== Required work ==
Which lines of the data include the string "computer"? List them all.

Start of Extracted material

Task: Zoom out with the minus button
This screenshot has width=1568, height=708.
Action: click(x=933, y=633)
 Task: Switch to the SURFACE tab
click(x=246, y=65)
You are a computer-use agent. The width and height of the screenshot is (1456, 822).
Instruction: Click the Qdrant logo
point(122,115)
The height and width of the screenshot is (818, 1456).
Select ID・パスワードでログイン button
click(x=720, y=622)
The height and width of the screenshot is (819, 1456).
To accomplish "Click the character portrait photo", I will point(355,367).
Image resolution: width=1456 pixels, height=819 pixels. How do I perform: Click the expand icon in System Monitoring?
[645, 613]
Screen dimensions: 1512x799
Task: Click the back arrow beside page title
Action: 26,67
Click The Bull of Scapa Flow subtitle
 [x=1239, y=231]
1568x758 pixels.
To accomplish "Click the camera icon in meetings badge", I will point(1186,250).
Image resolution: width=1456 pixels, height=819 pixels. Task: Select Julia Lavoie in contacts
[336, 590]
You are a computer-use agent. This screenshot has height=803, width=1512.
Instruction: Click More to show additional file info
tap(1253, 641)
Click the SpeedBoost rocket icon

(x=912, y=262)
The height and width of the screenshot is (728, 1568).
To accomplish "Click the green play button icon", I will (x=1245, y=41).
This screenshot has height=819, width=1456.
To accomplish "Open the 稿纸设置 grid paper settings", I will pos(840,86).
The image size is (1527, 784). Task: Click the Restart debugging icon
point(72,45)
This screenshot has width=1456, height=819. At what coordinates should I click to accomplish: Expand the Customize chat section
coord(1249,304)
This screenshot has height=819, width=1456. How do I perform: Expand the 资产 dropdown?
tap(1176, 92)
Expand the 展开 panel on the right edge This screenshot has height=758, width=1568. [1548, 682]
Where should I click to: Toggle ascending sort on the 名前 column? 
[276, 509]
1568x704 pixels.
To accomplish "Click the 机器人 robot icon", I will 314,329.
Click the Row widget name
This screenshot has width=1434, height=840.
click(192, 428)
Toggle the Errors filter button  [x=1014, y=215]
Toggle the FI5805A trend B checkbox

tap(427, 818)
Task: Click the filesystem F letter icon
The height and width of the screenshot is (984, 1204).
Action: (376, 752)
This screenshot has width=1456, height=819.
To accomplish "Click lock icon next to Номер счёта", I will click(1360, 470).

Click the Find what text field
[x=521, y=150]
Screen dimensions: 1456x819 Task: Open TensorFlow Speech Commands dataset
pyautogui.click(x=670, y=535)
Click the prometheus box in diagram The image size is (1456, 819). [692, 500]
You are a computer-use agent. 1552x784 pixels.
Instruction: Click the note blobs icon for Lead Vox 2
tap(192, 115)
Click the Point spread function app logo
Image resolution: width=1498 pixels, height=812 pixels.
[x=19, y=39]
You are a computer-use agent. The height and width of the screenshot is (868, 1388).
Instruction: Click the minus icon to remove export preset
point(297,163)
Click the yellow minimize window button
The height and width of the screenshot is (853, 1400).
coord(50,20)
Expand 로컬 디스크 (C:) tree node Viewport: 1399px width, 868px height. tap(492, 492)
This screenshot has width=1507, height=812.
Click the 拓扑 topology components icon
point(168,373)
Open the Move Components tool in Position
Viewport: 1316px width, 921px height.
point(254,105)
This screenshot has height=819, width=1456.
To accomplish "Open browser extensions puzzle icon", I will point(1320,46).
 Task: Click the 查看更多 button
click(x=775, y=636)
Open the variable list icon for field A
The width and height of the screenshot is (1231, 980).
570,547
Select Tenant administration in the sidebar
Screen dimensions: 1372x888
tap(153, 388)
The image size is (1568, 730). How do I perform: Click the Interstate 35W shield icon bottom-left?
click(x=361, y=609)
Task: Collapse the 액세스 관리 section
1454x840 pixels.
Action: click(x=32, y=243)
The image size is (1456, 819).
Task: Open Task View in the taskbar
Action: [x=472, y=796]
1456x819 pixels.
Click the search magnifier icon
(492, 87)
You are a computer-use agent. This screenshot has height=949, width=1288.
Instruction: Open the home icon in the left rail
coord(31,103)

End of Extracted material

== Solution for this problem ==
You are a computer-use agent. The width and height of the screenshot is (1456, 822).
You are a computer-use agent. This screenshot has height=803, width=1512.
You are a computer-use agent. 1552x784 pixels.
You are a computer-use agent. The height and width of the screenshot is (868, 1388).
You are a computer-use agent. This screenshot has height=949, width=1288.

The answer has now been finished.